### WORK ITEM
Could you please reproduce every record below exactly, leaving out the pictures?

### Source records
================================

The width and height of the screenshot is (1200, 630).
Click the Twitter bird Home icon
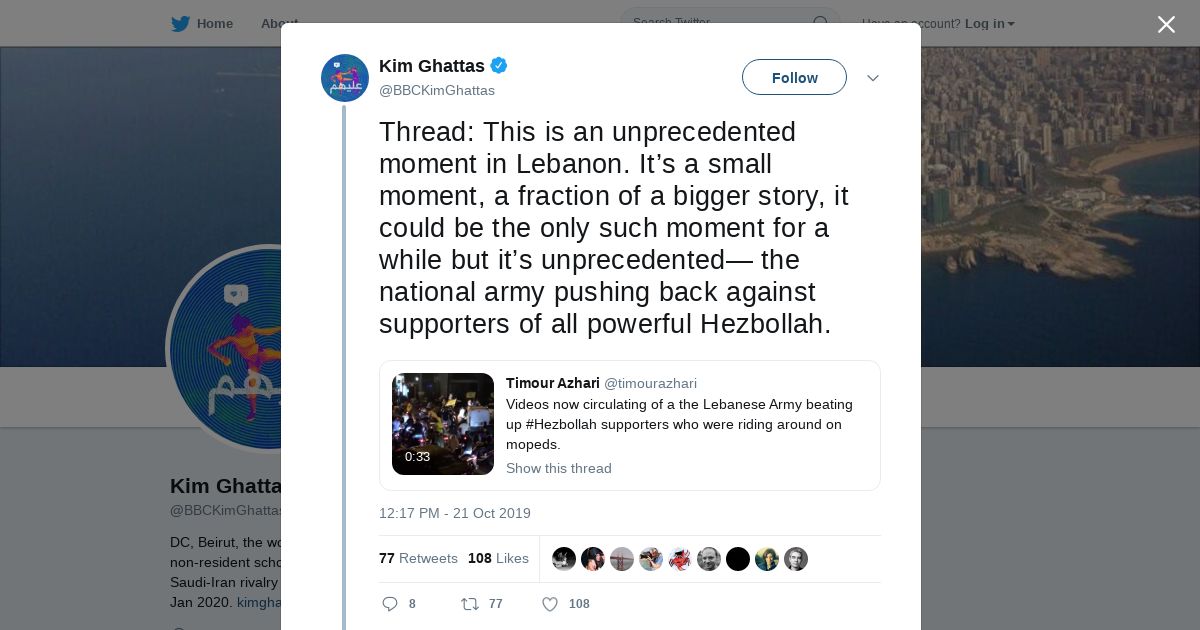(180, 24)
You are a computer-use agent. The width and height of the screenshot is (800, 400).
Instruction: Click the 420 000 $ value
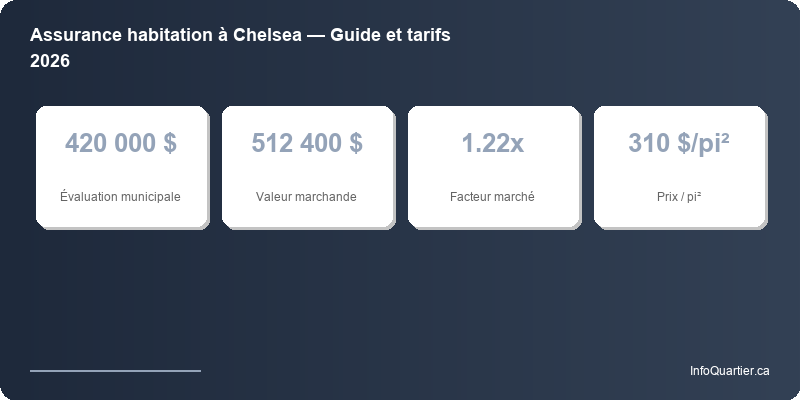(121, 143)
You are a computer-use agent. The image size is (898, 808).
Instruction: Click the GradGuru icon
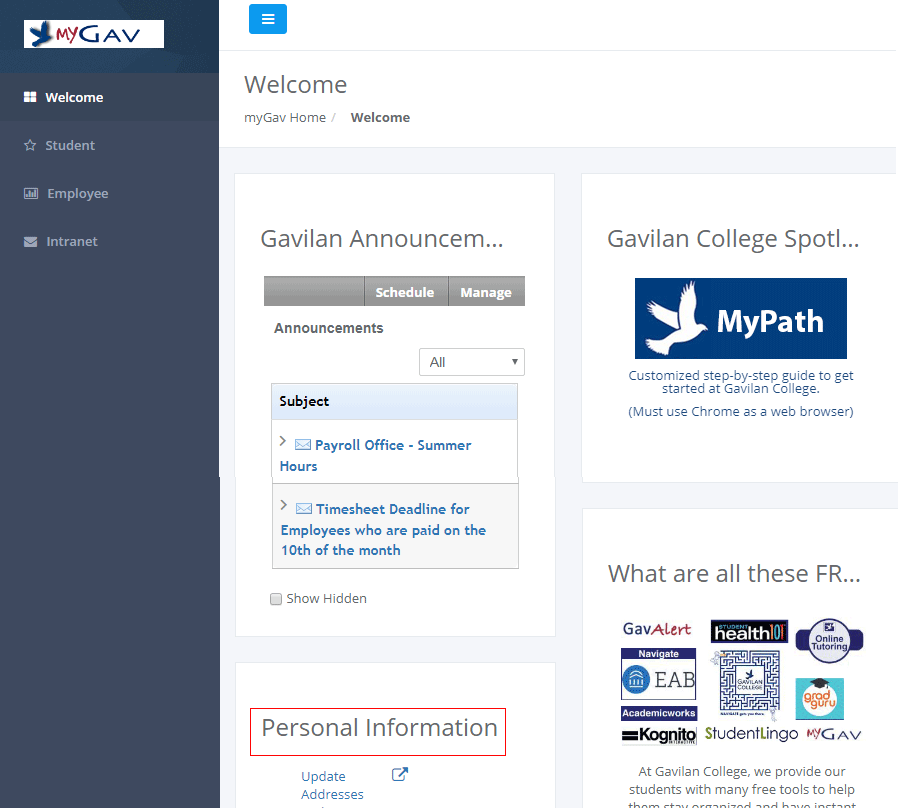819,698
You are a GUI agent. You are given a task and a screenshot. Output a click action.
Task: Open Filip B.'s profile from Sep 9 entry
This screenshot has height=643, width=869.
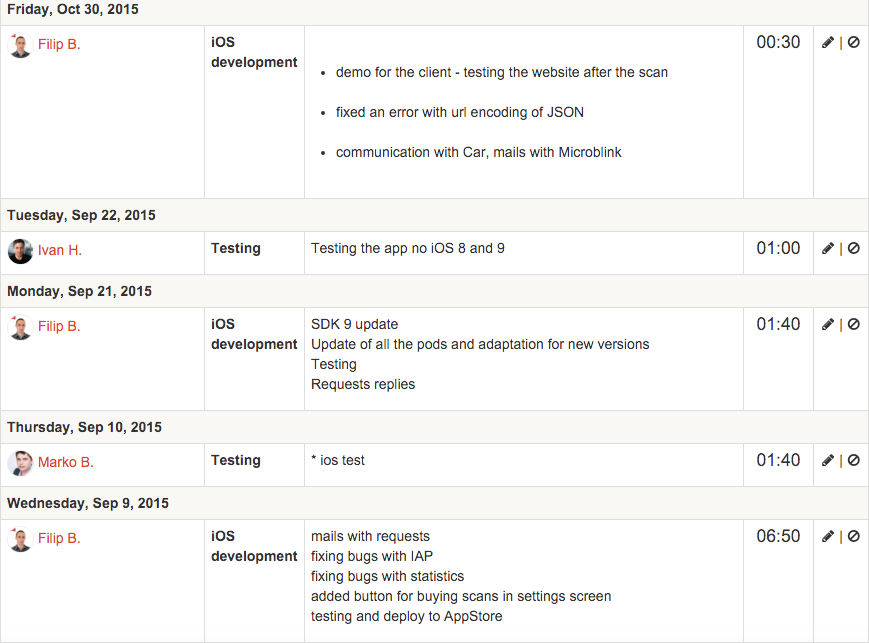59,539
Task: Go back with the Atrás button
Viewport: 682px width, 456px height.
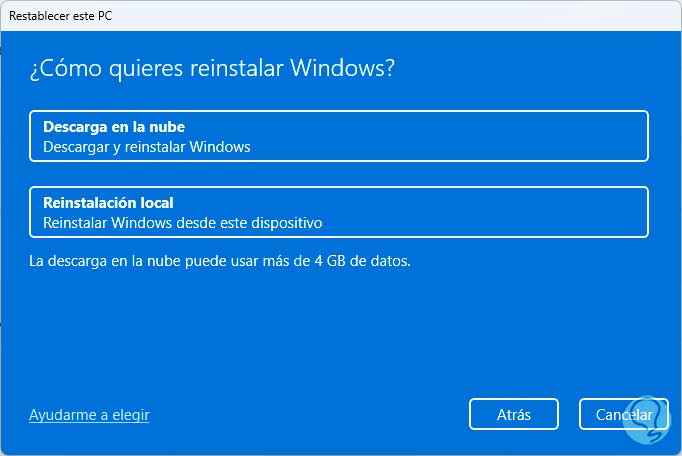Action: click(x=514, y=414)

================================

### OUTPUT OF THE TASK
The width and height of the screenshot is (1200, 630).
Click the Twitter bird Home icon
(180, 24)
You are a computer-use agent. The width and height of the screenshot is (800, 400).
Instruction: Click the 420 000 $ value
(121, 143)
You are a computer-use agent. The image size is (898, 808).
Instruction: Click the GradGuru icon
819,698
You are a GUI agent. You are given a task and a screenshot. Output a click action.
Task: Open Filip B.'s profile from Sep 9 entry
This screenshot has height=643, width=869.
59,539
Task: Go back with the Atrás button
Viewport: 682px width, 456px height.
Action: click(x=514, y=414)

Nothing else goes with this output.